The Boeing B-17 Flying Fortress is an American four engine heavy bomber aircraft that was primarily used by the United States Army Air Forces in World War II. The plane’s design and toughness made it one of the most famous bombers of all time.

Manufacturer:
Boeing
Country:
United States
Manufactured:
1936 to: 1945
ICAO:
B17
Price:
US$.393 million (1945)
Avionics:
Engine:
4x Wright R-1820-97 "Cyclone" turbosupercharged radial engines
other: Other
Power:
1,200 horsepower
Max Cruise Speed:
249 knots
461 Km/h
Approach Speed (Vref):
76 knots
Travel range:
1,738 Nautical Miles
3,219 Kilometers
Fuel Economy:
Service Ceiling:
35,600 feet
Rate of Climb:
900 feet / minute
4.57metre / second
Take Off Distance:
1341 metre - 4,399.55 feet
Landing Distance:
1067 metre - 3,500.61 feet
Max Take Off Weight:
29,700 Kg
65,477 lbs
Max Landing Weight:
Max Payload:
9,786 Kg
21,574 lbs
Fuel Tank Capacity:
1,700 gallon
6,435 litre
Baggage Volume:
Seats - Economy / General:
10 seats
Seats - Business Class:
Seats - First Class:
Cabin Height:
Cabin Width:
Cabin Length:
Exterior Length:
22.8 metre - 74.80 feet
Tail height:
5.8 metre - 19.03 feet
Fuselage Diameter:
2.5 metre - 8.20 feet
Wing Span / Rotor Diameter:
31.6 metre - 103.67 feet
Wing Tips:
No Winglets

Blog Mentions

Blog posts that mention the Boeing B-17 Flying Fortress:

The Boeing B-17 Flying Fortress is an American four-engine heavy bomber aircraft. It was one of the first long-range bombers in the world, and its combat record includes over twenty thousand aircrew members who were killed or captured.
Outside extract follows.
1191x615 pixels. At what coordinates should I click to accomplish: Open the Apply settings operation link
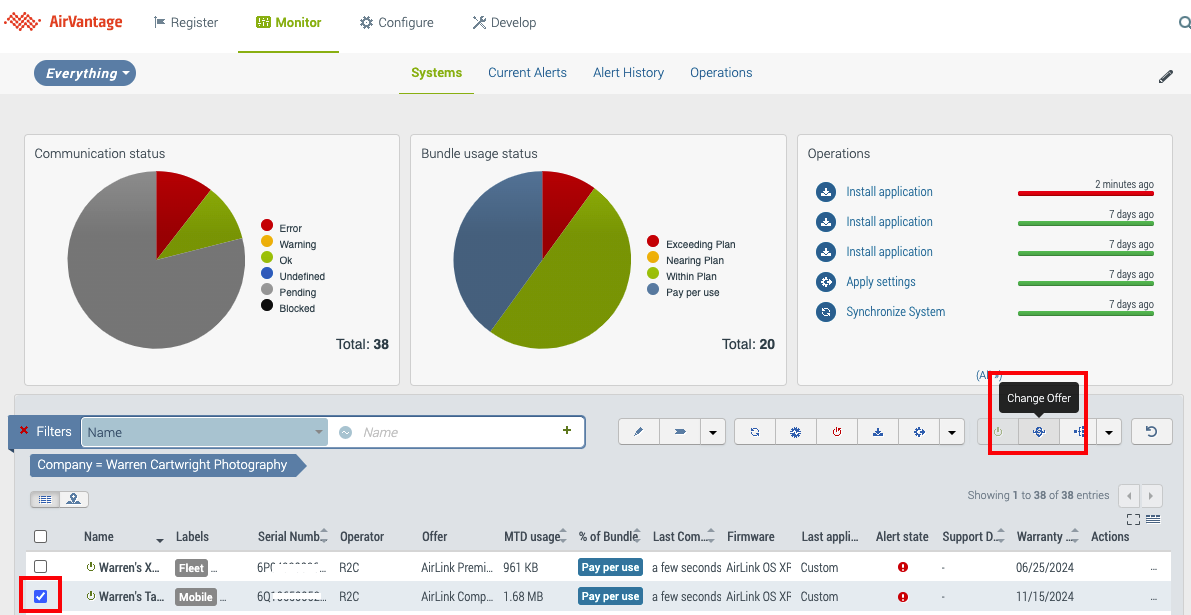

The Boeing company created this plane with a range of 2,200 miles and a bomb load capacity of 4 tons. This made it one of the most powerful weapons against Nazi Germany during World War II and contributed to turning back German advances in Europe while Allied forces fought in Africa and on D-Day 1944 when they invaded Europe through Normandy, France.

The average cost for each plane at that time was $393,000 which made them a very expensive heavy bomber, but the engineering and design was impressive to say the least. The B-17 or “Flying Fortress” as it became known as was one of the first planes to use a pressurized cabin and centralized fire control system that helped make up for some of its shortcomings during WWII.

In fact, even though the wide-spanning wings made this a pretty big plane, it was rarely seen by fighters during WWII. The Flying Fortress could travel almost twice as fast in level flight and had about four times the range of other large bombers of its day with a bomb load capacity equal to 50% more than that of comparable aircraft.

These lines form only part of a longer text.